**Work item**
Where an entry below contains an image, skip the image and copy the rest exactly.

***** Provided information

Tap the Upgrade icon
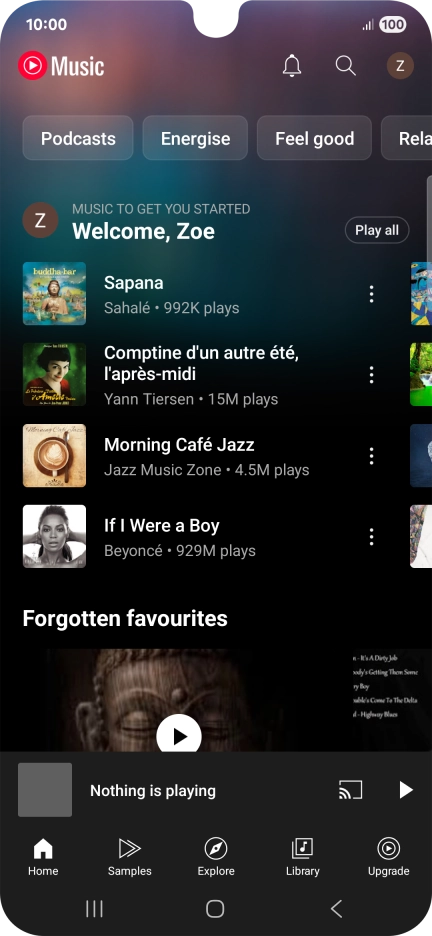This screenshot has height=936, width=432. click(388, 858)
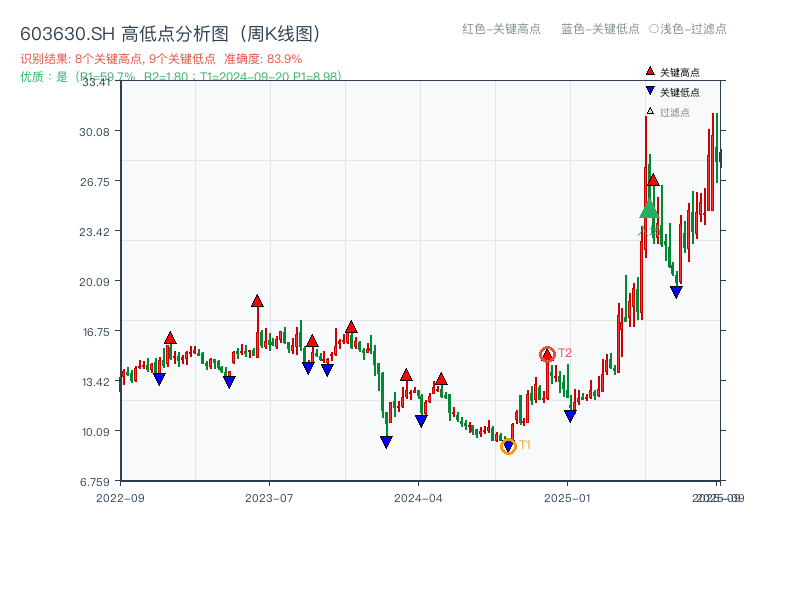The height and width of the screenshot is (600, 800).
Task: Click the red high marker above the mid-2023 peak
Action: [x=256, y=298]
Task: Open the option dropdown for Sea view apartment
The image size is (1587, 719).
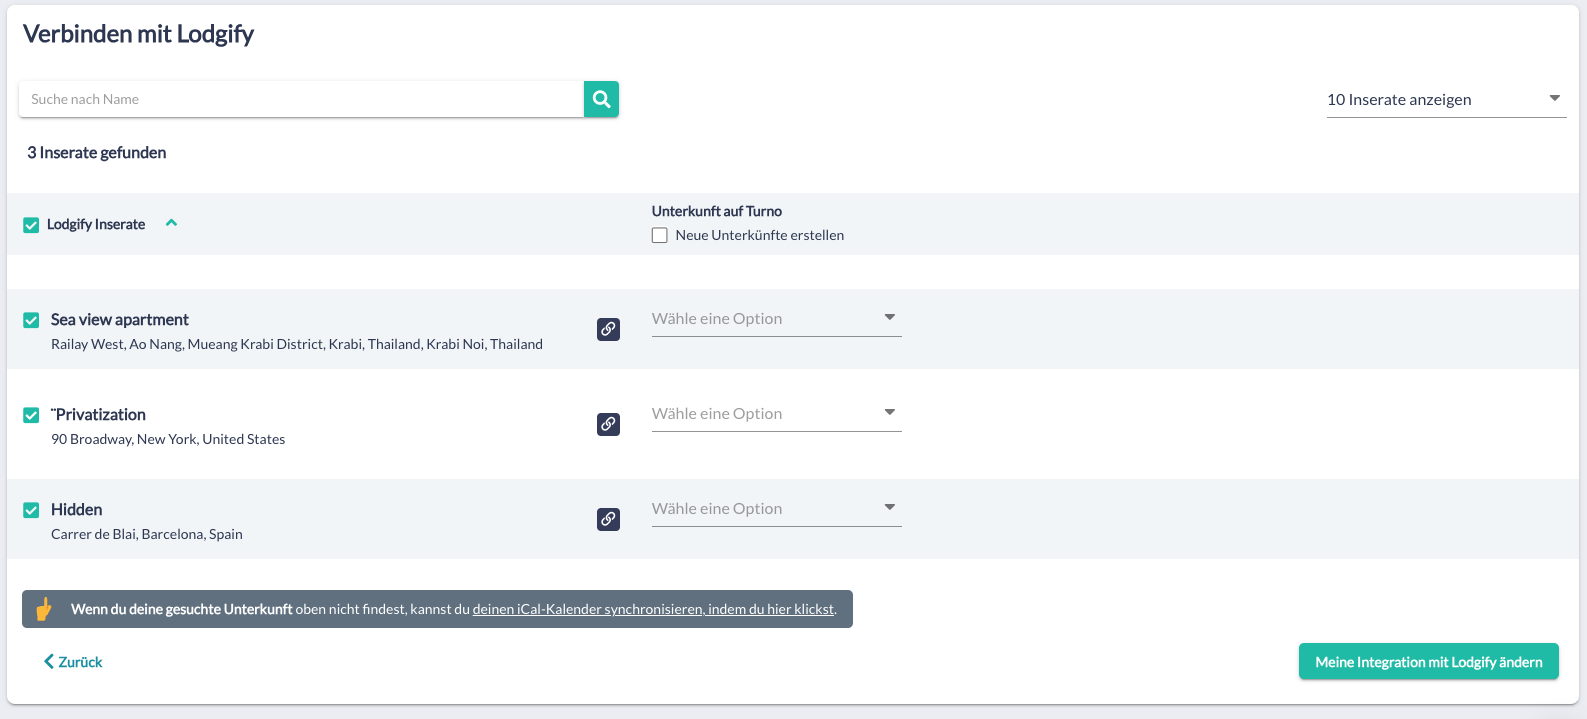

**********

**Exercise result**
Tap the Upgrade icon
This screenshot has height=936, width=432. click(388, 858)
The height and width of the screenshot is (600, 800).
Task: Click the red high marker above the mid-2023 peak
Action: [x=256, y=298]
Task: Open the option dropdown for Sea view apartment
The image size is (1587, 719).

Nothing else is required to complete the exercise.